YOUR INSTRUCTIONS ->
Look through the lines below, find those with the word "will", and copy them.

TASK MATERIAL section start

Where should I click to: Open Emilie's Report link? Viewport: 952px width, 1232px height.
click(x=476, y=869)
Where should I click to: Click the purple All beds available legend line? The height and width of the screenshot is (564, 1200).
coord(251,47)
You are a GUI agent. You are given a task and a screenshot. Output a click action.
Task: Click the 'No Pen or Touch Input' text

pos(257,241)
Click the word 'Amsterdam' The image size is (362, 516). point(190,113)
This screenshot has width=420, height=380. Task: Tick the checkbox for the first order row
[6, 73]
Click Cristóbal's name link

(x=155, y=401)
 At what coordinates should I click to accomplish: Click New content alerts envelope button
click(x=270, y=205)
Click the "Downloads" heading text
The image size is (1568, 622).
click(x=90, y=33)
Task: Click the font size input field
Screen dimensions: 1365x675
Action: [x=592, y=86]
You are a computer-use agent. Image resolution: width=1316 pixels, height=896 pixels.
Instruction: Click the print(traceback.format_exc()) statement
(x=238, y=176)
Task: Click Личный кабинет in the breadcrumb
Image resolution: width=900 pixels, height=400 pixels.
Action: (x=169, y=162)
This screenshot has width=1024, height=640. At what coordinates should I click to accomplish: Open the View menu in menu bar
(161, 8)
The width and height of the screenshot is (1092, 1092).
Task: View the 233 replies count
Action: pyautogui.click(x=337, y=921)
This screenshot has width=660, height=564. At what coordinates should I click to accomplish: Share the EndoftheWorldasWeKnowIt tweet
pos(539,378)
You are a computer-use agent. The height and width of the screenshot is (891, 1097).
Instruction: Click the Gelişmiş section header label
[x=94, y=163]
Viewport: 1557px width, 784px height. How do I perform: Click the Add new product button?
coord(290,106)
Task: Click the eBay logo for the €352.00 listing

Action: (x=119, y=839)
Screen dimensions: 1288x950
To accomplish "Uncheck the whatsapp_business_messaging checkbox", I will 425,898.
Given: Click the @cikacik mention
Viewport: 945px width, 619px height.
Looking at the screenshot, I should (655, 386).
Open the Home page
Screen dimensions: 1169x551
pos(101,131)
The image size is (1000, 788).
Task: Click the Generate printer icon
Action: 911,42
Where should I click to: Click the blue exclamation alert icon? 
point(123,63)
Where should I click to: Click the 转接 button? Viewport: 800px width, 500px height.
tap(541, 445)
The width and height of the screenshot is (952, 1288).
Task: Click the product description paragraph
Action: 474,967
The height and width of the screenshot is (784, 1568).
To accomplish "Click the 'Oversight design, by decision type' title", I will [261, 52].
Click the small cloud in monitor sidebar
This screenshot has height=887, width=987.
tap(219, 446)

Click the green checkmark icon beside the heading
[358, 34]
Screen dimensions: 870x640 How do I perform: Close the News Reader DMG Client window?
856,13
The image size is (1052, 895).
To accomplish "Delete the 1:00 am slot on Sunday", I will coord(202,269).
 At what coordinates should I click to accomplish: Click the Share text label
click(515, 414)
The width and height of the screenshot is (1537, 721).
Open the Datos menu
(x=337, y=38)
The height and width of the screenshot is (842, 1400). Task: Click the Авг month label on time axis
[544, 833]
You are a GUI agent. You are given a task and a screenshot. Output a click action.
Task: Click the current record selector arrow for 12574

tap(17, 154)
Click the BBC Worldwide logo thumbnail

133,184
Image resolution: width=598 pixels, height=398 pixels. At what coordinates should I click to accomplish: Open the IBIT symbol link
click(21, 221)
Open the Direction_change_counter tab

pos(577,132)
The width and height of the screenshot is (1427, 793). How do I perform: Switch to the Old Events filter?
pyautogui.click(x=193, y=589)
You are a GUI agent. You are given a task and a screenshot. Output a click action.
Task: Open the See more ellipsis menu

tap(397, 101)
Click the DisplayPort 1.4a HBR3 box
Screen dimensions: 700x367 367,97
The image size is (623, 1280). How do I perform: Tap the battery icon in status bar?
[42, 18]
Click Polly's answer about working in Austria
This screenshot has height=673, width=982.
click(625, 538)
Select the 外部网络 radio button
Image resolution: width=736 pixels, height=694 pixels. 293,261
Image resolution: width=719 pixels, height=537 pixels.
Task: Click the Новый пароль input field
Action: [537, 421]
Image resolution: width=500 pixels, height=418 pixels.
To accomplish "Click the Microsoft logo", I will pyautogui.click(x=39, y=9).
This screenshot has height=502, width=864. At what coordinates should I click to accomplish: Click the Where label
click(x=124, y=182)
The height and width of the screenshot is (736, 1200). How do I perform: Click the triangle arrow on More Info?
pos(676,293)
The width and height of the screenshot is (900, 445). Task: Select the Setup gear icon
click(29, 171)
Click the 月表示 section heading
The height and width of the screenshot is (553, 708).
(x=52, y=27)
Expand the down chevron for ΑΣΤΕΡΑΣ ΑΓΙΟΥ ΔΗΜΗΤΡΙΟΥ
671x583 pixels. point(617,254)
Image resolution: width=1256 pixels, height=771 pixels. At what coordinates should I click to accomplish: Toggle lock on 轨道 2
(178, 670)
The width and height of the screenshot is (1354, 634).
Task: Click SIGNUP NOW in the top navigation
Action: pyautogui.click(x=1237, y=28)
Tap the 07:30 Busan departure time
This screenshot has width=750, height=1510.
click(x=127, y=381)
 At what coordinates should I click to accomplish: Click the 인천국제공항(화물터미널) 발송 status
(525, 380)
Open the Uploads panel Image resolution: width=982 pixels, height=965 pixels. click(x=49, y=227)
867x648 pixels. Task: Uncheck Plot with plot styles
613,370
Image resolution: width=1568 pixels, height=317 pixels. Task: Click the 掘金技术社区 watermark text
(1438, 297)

TASK MATERIAL section end

EXERCISE RESULT ->
To accomplish "Uncheck the whatsapp_business_messaging checkbox", I will 425,898.
To accomplish "Click the 'Oversight design, by decision type' title", I will [261, 52].
To accomplish "Delete the 1:00 am slot on Sunday", I will coord(202,269).
To accomplish "Click the Microsoft logo", I will pyautogui.click(x=39, y=9).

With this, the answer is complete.